Required task: Print everything from the start of the items down to the line containing "tap(88, 722)", with both ends included. Leave the pictures out of the answer.

+++ Data provided

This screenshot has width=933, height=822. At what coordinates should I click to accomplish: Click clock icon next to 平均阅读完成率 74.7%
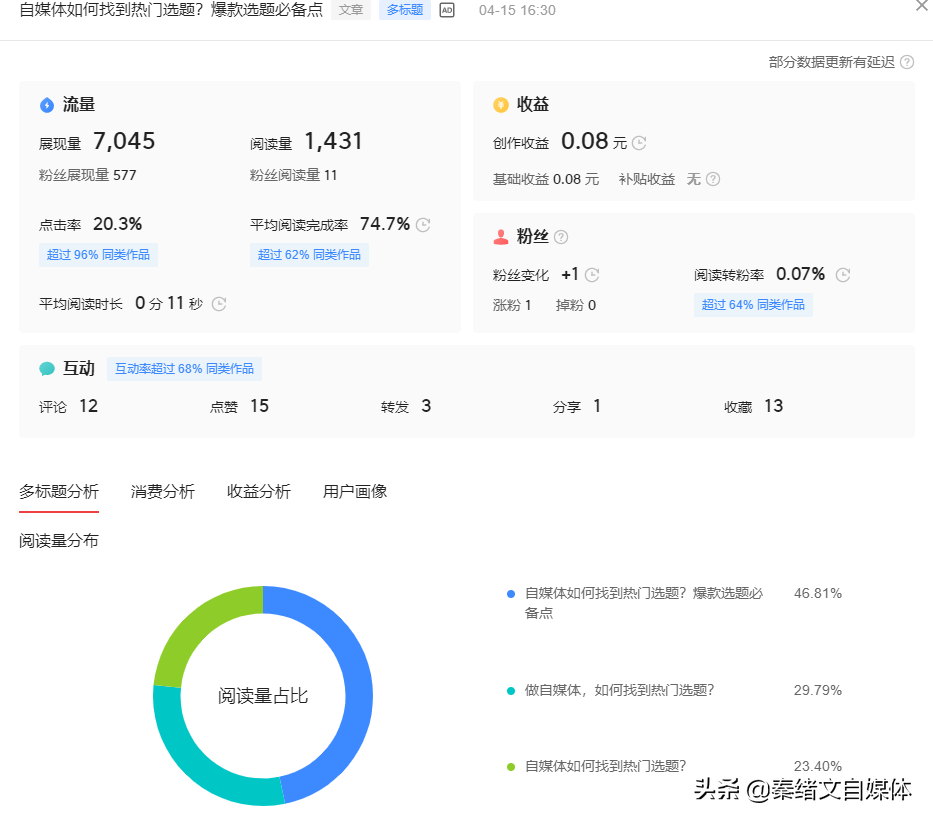[423, 225]
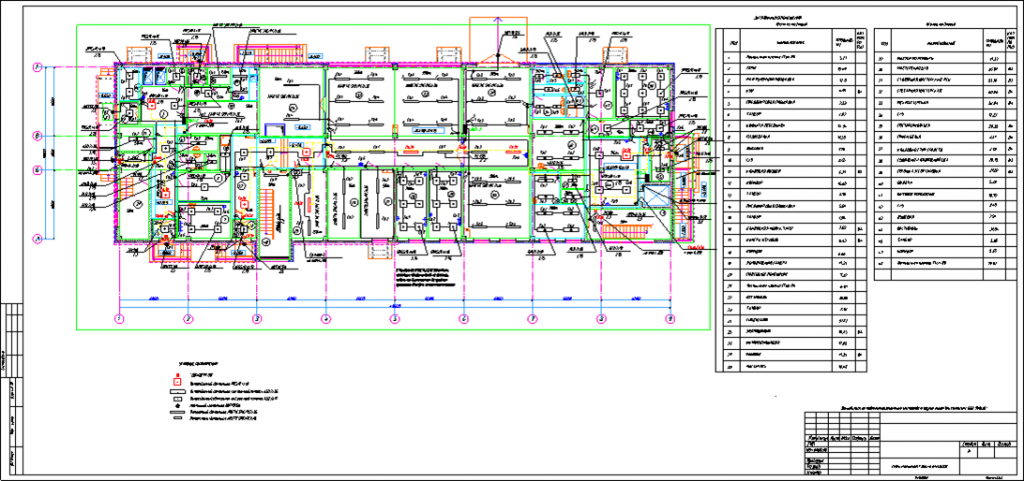
Task: Click the title block in bottom-right corner
Action: (909, 445)
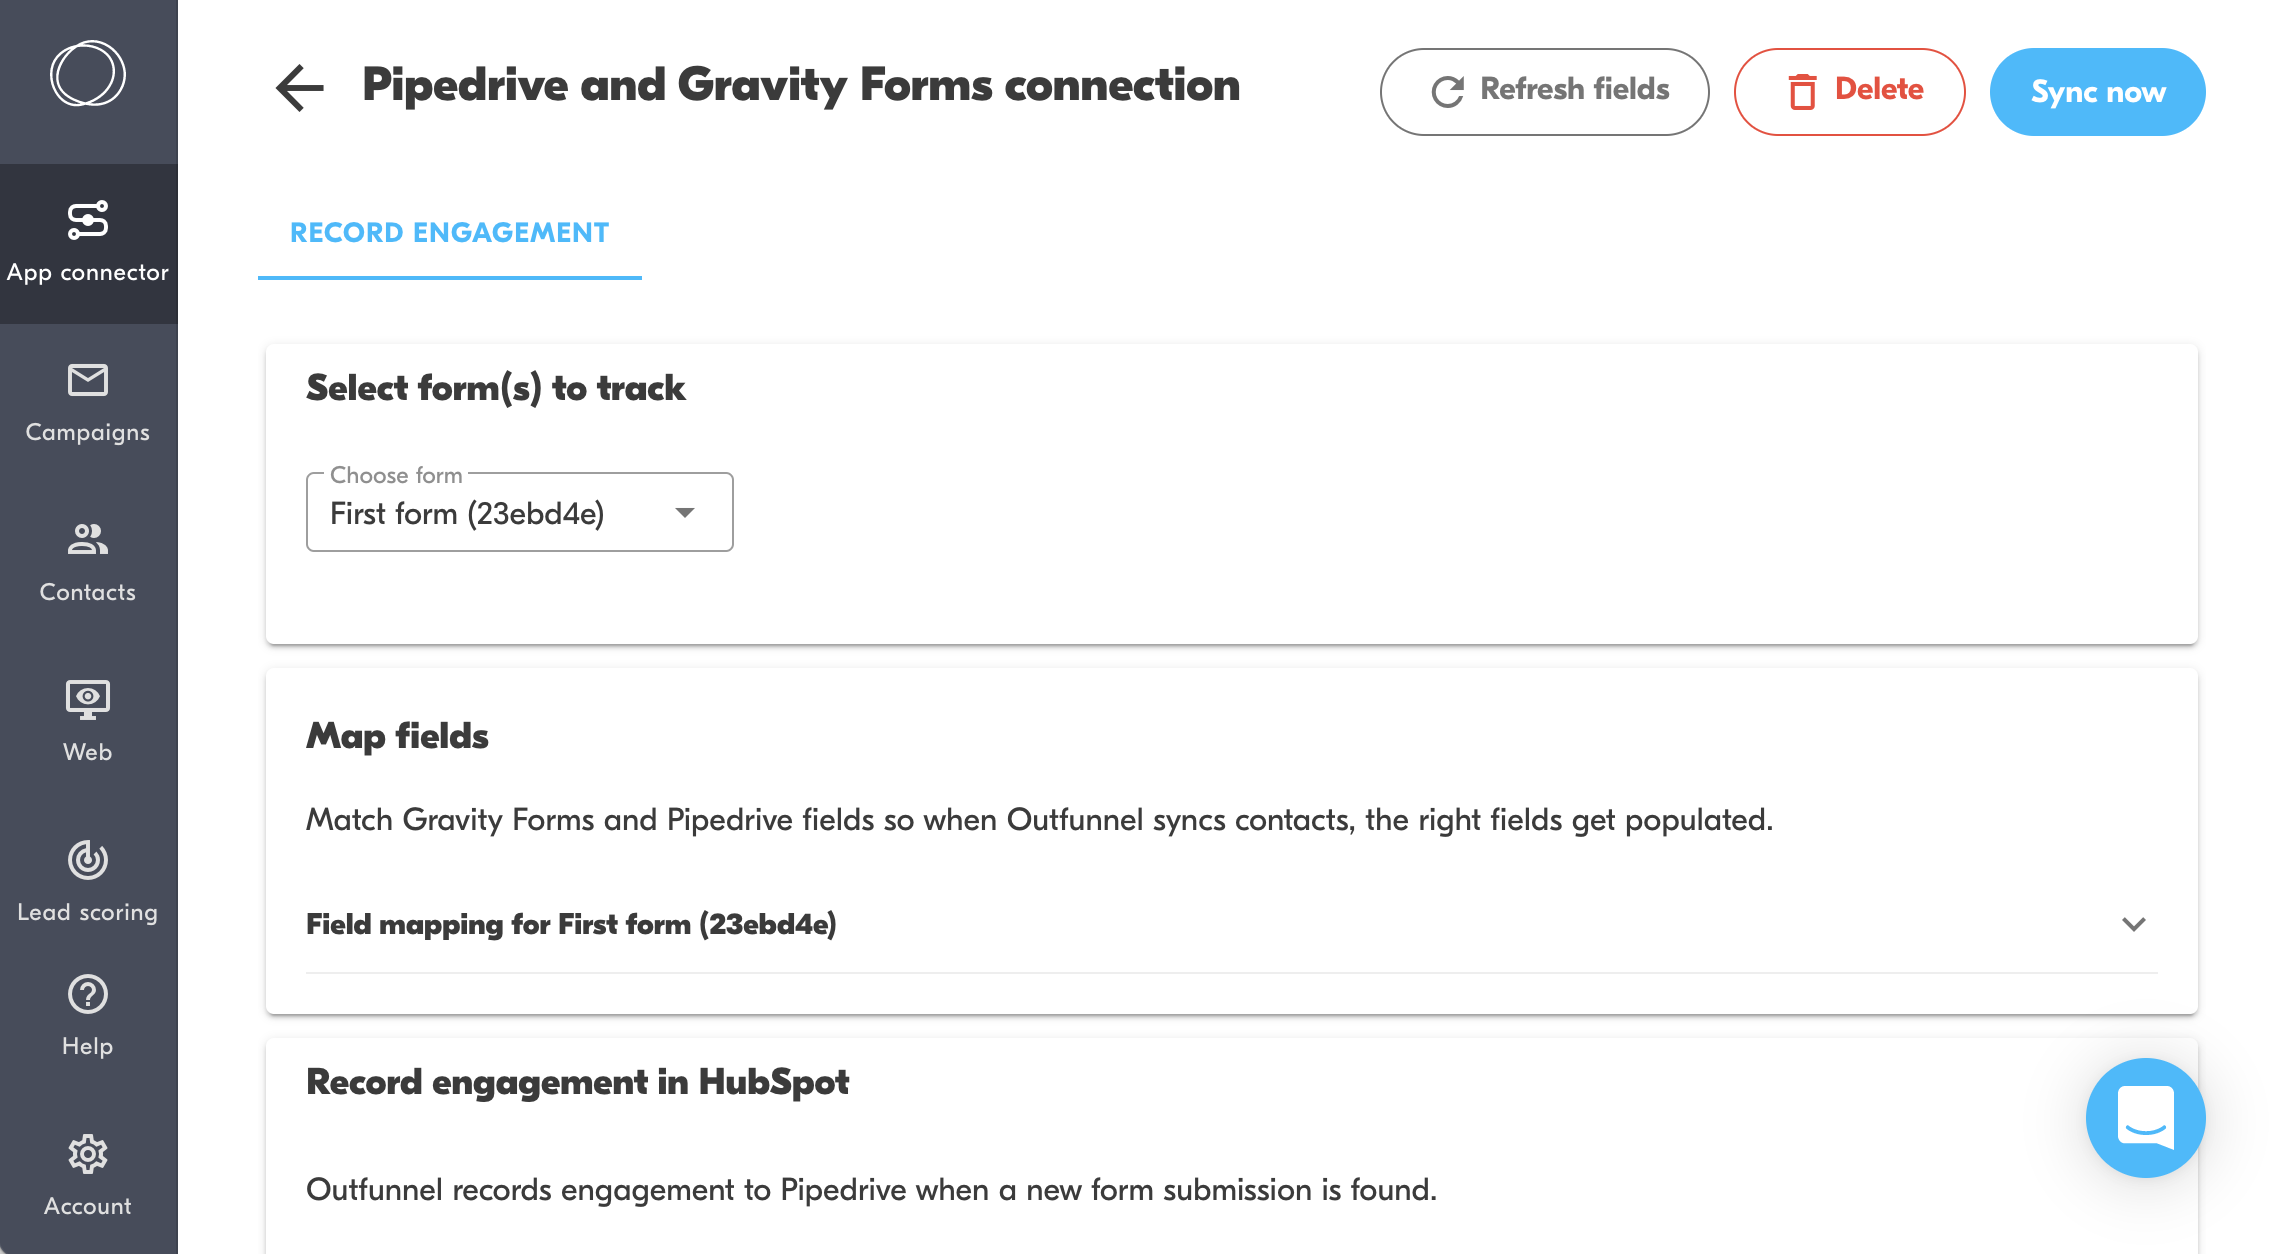Open the Web tracking section
The image size is (2274, 1254).
tap(88, 722)
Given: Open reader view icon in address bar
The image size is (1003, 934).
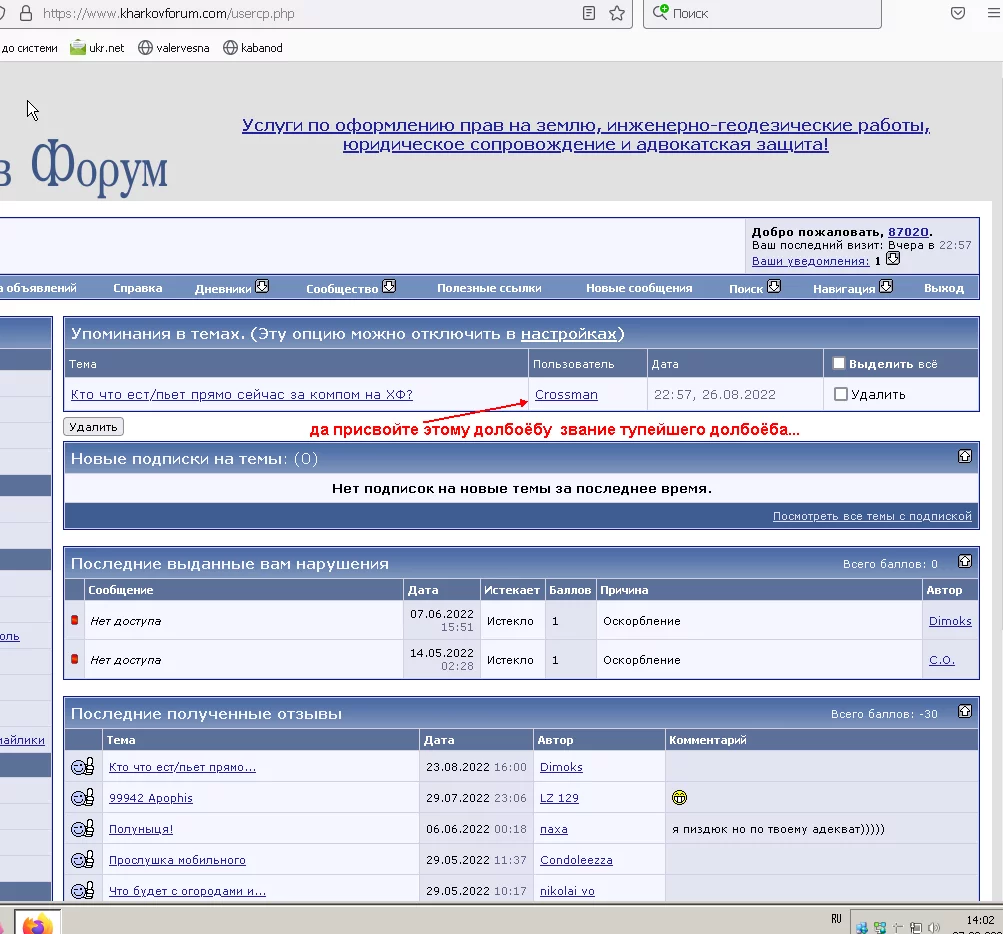Looking at the screenshot, I should (x=590, y=14).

++++++

Solution to this task:
This screenshot has width=933, height=822. At what coordinates should I click to accomplish: Click clock icon next to 平均阅读完成率 74.7%
[423, 225]
Task: Click the title block in bottom-right corner
Action: (909, 445)
Open the Web tracking section
The image size is (2274, 1254).
tap(88, 722)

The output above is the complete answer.